Update the records below so that every "computer-use agent" reads "screen agent", and leave everything else unchanged.
#####
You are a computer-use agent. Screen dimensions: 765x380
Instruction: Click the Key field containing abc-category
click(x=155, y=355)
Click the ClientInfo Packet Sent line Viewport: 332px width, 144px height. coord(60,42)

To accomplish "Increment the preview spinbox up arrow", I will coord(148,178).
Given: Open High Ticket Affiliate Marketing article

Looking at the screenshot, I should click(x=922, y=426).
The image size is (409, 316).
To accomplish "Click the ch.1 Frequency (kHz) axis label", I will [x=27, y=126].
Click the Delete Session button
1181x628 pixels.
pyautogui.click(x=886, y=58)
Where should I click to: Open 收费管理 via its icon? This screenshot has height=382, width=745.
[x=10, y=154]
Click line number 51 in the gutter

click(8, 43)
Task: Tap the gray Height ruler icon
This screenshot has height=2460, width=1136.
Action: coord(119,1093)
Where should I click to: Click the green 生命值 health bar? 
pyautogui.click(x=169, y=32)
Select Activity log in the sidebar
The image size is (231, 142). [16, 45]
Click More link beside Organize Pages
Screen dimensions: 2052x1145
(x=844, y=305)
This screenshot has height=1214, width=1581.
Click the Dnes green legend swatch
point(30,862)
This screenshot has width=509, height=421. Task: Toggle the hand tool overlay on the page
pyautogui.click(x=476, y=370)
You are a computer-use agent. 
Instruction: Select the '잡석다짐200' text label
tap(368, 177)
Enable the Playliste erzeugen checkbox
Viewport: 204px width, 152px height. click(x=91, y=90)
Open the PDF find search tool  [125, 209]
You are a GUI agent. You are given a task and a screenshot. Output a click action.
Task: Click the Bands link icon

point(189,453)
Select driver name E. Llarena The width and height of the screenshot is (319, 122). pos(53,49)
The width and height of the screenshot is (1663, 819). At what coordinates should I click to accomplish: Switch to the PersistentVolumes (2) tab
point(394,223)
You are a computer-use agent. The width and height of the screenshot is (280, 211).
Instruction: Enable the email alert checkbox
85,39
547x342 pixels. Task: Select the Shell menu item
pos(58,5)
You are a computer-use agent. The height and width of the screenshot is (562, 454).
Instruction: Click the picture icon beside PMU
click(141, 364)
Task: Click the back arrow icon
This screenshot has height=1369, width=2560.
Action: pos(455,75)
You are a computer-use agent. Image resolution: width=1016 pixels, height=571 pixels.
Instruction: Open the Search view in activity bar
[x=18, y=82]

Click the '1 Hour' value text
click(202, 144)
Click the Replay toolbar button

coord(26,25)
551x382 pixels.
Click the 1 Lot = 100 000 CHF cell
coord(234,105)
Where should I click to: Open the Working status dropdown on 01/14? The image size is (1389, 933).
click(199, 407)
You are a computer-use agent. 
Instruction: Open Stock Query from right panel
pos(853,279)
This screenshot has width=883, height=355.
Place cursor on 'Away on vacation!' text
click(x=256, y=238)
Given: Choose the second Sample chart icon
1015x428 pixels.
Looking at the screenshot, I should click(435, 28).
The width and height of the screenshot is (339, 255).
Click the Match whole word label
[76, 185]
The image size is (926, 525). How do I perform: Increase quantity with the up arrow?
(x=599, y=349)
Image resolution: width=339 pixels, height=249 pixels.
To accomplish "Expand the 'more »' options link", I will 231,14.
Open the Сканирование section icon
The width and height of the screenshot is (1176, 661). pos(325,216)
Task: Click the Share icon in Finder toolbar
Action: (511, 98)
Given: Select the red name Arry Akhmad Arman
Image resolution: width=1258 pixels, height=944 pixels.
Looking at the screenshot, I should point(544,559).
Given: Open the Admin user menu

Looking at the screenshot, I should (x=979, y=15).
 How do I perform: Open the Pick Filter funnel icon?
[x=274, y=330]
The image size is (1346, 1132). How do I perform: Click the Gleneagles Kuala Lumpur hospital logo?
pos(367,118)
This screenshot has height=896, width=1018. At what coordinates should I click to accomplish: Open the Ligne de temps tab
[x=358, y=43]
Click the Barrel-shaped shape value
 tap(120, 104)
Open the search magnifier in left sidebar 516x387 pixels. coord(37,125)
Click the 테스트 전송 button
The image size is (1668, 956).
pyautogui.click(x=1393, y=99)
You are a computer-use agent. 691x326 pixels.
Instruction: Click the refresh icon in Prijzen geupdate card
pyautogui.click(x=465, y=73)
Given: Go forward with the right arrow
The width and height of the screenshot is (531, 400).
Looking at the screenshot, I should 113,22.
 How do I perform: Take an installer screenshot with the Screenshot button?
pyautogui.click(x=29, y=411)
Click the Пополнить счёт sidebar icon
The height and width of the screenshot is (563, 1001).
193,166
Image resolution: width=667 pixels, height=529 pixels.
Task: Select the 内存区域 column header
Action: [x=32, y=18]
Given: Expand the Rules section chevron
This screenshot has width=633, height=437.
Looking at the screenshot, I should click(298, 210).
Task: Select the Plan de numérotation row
#####
| Response to this task |
You are a screen agent. Screen dimensions: 765x380
Instruction: Click the Key field containing abc-category
click(x=155, y=355)
Click the ClientInfo Packet Sent line Viewport: 332px width, 144px height. coord(60,42)

To accomplish "Increment the preview spinbox up arrow", I will coord(148,178).
Given: Open High Ticket Affiliate Marketing article

Looking at the screenshot, I should click(x=922, y=426).
The image size is (409, 316).
To accomplish "Click the ch.1 Frequency (kHz) axis label", I will [x=27, y=126].
Click the Delete Session button
1181x628 pixels.
pyautogui.click(x=886, y=58)
Where should I click to: Open 收费管理 via its icon? This screenshot has height=382, width=745.
[x=10, y=154]
Click line number 51 in the gutter

click(8, 43)
Task: Tap the gray Height ruler icon
This screenshot has height=2460, width=1136.
Action: coord(119,1093)
Where should I click to: Click the green 生命值 health bar? 
pyautogui.click(x=169, y=32)
Select Activity log in the sidebar
The image size is (231, 142). [16, 45]
Click More link beside Organize Pages
Screen dimensions: 2052x1145
(x=844, y=305)
This screenshot has height=1214, width=1581.
Click the Dnes green legend swatch
point(30,862)
This screenshot has width=509, height=421. Task: Toggle the hand tool overlay on the page
pyautogui.click(x=476, y=370)
You are a screen agent. 
Instruction: Select the '잡석다짐200' text label
tap(368, 177)
Enable the Playliste erzeugen checkbox
Viewport: 204px width, 152px height. click(x=91, y=90)
Open the PDF find search tool  [125, 209]
You are a GUI agent. You are given a task and a screenshot. Output a click action.
Task: Click the Bands link icon

point(189,453)
Select driver name E. Llarena The width and height of the screenshot is (319, 122). pos(53,49)
The width and height of the screenshot is (1663, 819). At what coordinates should I click to accomplish: Switch to the PersistentVolumes (2) tab
point(394,223)
You are a screen agent. The width and height of the screenshot is (280, 211).
Instruction: Enable the email alert checkbox
85,39
547x342 pixels. Task: Select the Shell menu item
pos(58,5)
You are a screen agent. The height and width of the screenshot is (562, 454).
Instruction: Click the picture icon beside PMU
click(141, 364)
Task: Click the back arrow icon
This screenshot has height=1369, width=2560.
Action: pos(455,75)
You are a screen agent. Image resolution: width=1016 pixels, height=571 pixels.
Instruction: Open the Search view in activity bar
[x=18, y=82]

Click the '1 Hour' value text
click(202, 144)
Click the Replay toolbar button

coord(26,25)
551x382 pixels.
Click the 1 Lot = 100 000 CHF cell
coord(234,105)
Where should I click to: Open the Working status dropdown on 01/14? The image size is (1389, 933).
click(199, 407)
You are a screen agent. 
Instruction: Open Stock Query from right panel
pos(853,279)
This screenshot has width=883, height=355.
Place cursor on 'Away on vacation!' text
click(x=256, y=238)
Given: Choose the second Sample chart icon
1015x428 pixels.
Looking at the screenshot, I should click(435, 28).
The width and height of the screenshot is (339, 255).
Click the Match whole word label
[76, 185]
The image size is (926, 525). How do I perform: Increase quantity with the up arrow?
(x=599, y=349)
Image resolution: width=339 pixels, height=249 pixels.
To accomplish "Expand the 'more »' options link", I will 231,14.
Open the Сканирование section icon
The width and height of the screenshot is (1176, 661). pos(325,216)
Task: Click the Share icon in Finder toolbar
Action: (511, 98)
Given: Select the red name Arry Akhmad Arman
Image resolution: width=1258 pixels, height=944 pixels.
Looking at the screenshot, I should point(544,559).
Given: Open the Admin user menu

Looking at the screenshot, I should (x=979, y=15).
 How do I perform: Open the Pick Filter funnel icon?
[x=274, y=330]
The image size is (1346, 1132). How do I perform: Click the Gleneagles Kuala Lumpur hospital logo?
pos(367,118)
This screenshot has height=896, width=1018. At what coordinates should I click to accomplish: Open the Ligne de temps tab
[x=358, y=43]
Click the Barrel-shaped shape value
 tap(120, 104)
Open the search magnifier in left sidebar 516x387 pixels. coord(37,125)
Click the 테스트 전송 button
The image size is (1668, 956).
pyautogui.click(x=1393, y=99)
You are a screen agent. 691x326 pixels.
Instruction: Click the refresh icon in Prijzen geupdate card
pyautogui.click(x=465, y=73)
Given: Go forward with the right arrow
The width and height of the screenshot is (531, 400).
Looking at the screenshot, I should 113,22.
 How do I perform: Take an installer screenshot with the Screenshot button?
pyautogui.click(x=29, y=411)
Click the Пополнить счёт sidebar icon
The height and width of the screenshot is (563, 1001).
193,166
Image resolution: width=667 pixels, height=529 pixels.
Task: Select the 内存区域 column header
Action: [x=32, y=18]
Given: Expand the Rules section chevron
This screenshot has width=633, height=437.
Looking at the screenshot, I should click(298, 210).
Task: Select the Plan de numérotation row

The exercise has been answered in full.